Des conseillères communales écartées du vote
Et cette délibération aura une conséquence technique. En entérinant de cette façon la poursuite du projet, le Conseil municipal n'aura ensuite d'autre choix que de délivrer l'autorisation à la fondation de poursuivre ses travaux selon ses souhaits par voie de résolution; une décision sans référendum possible. De quoi «court-circuiter la démocratie» aux yeux des opposants qui pointent une forme de «confiscation» de leurs droits. Cette résolution atterrit finalement au menu des séances du Conseil municipal ce printemps 2023, et entraîne une nouvelle fois des réactions courroucées de certains conseillers municipaux. Elle sera finalement votée, cette fois en l'absence de deux élues auxquelles il sera demandé de se récuser, étant signataires du recours en justice déposé contre la fondation.

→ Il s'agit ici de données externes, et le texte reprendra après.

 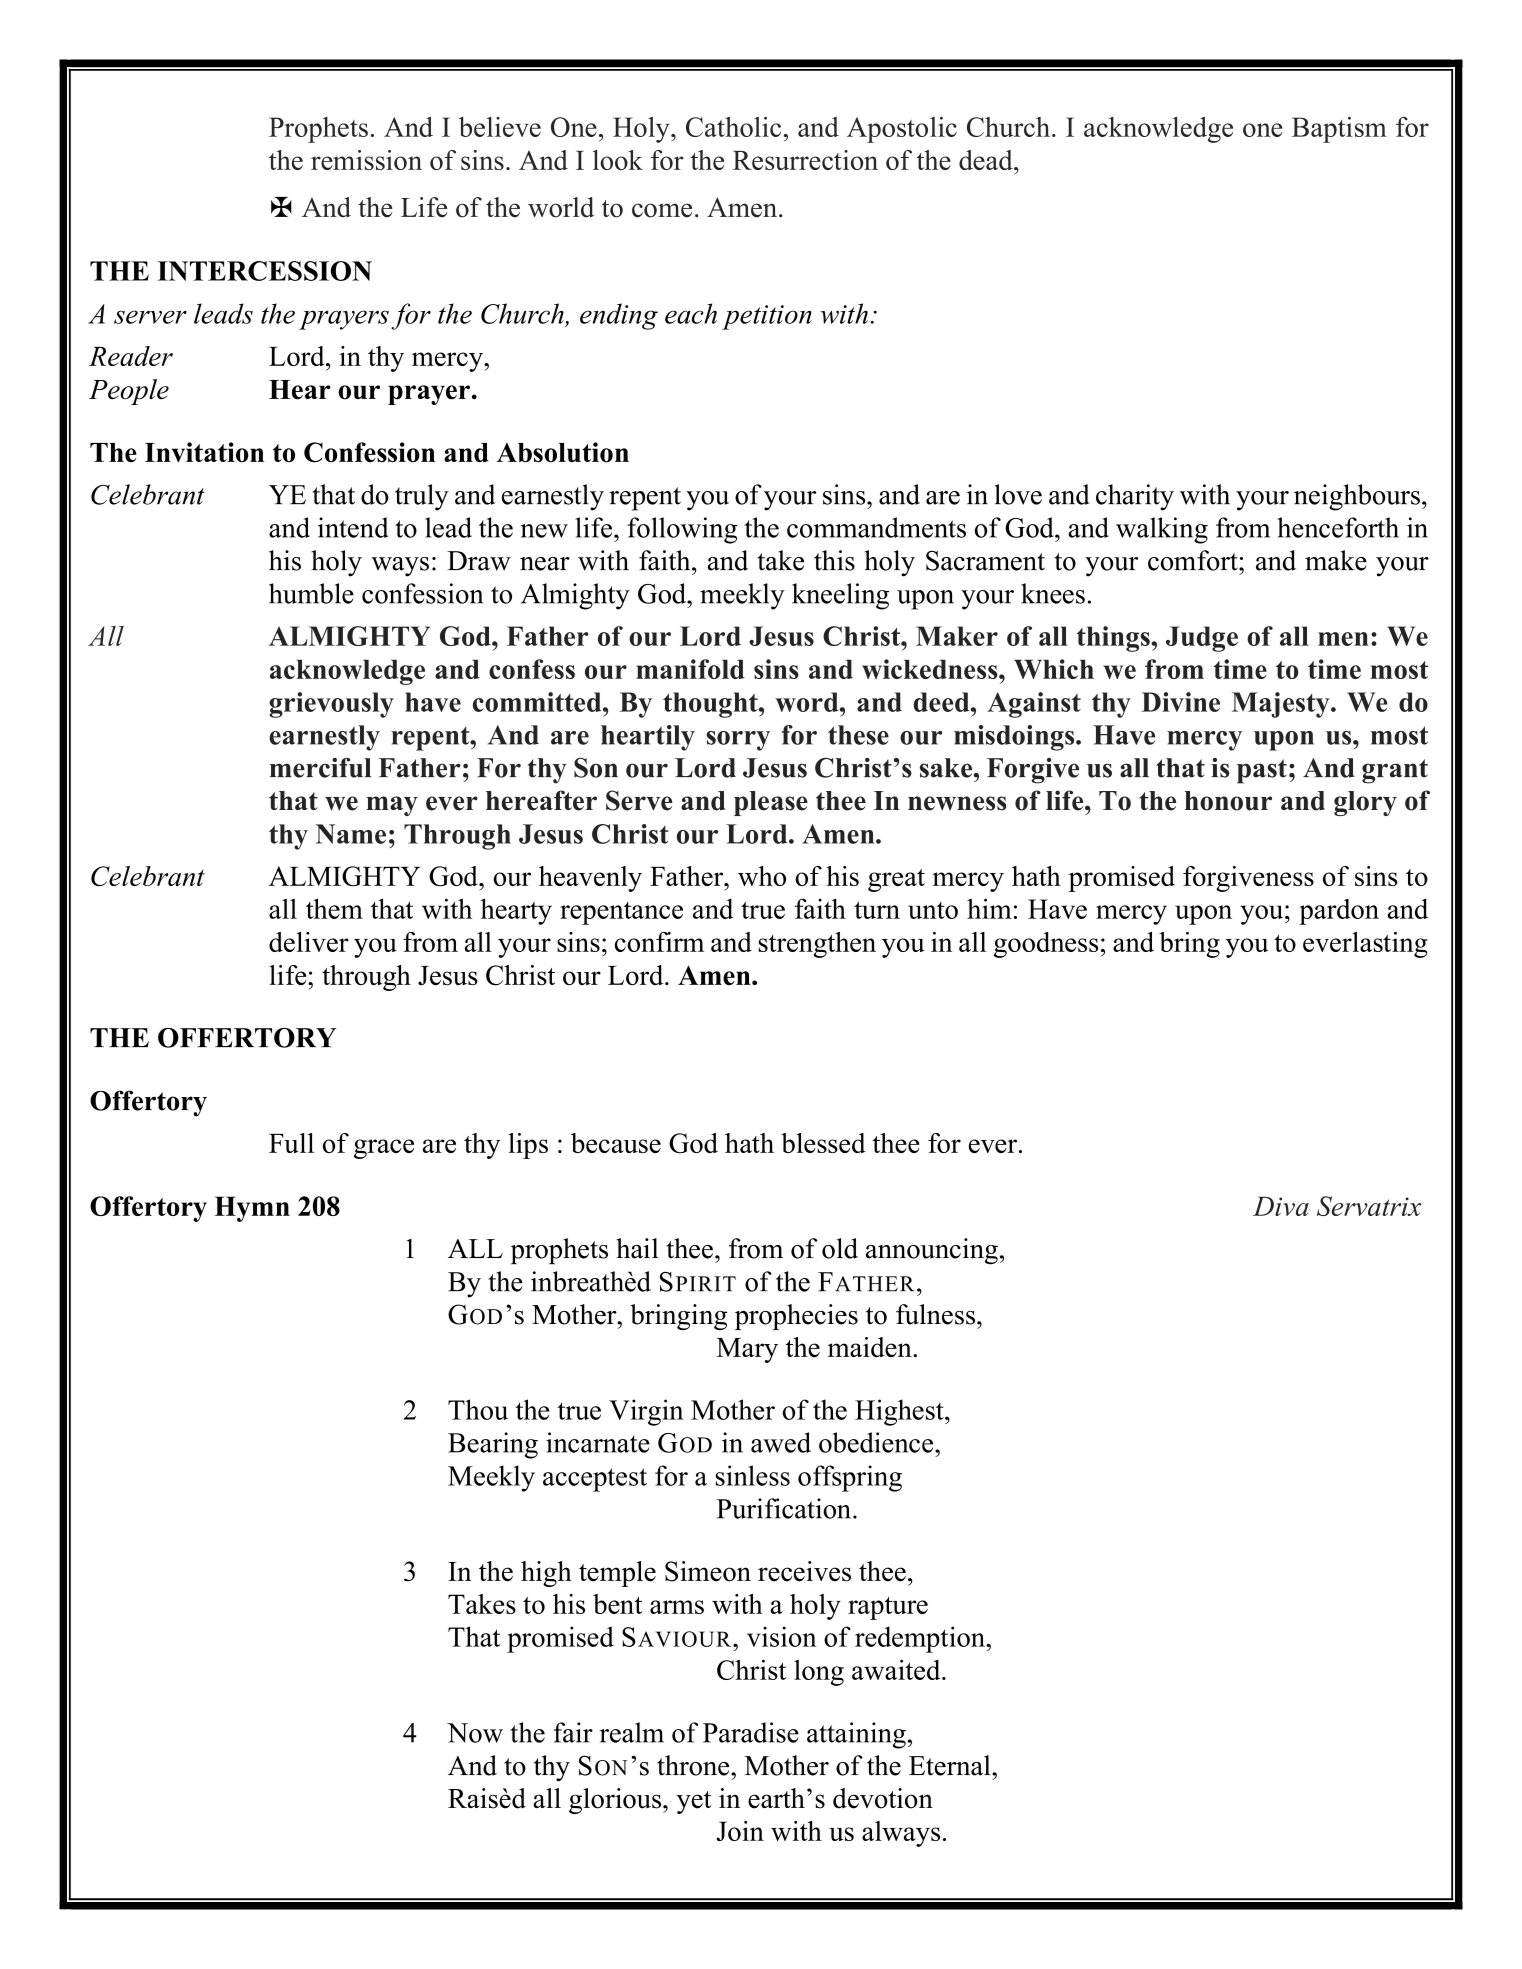 I want to click on pardon, so click(x=1339, y=912).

Impossible de faire marche arrière
Face à ce public hostile, la nouvelle adjointe au maire et membre de la Fondation d'Anières pour le logement Claudine Hentsch essuie les critiques de ses administrés et confesse son désarroi. «Si c'était à refaire, je pense que le choix de passer par un concours d'architectes ou non aurait dû être débattu et voté au sein du Conseil municipal», expliquet-elle. Décidée par le conseil de fondation, l'organisation du concours a menotté les autorités. «Faire machine arrière après avoir lancé ce processus est coûteux, voire impossible», ajoute Claudine Hentsch. L'élue réfute cependant toute «maladresse» au sujet de la demande d'une «éventuelle» démolition de la ferme présentée par la fondation au Conseil municipal en 2019.
Si l'avenir de la ferme de Chevrens est désormais entre les mains du Tribunal de première instance, l'exemple de son développement pourrait conseiller nombre de communes faisant de plus en plus face aux problématiques de densification et aux doléances de leurs résidents.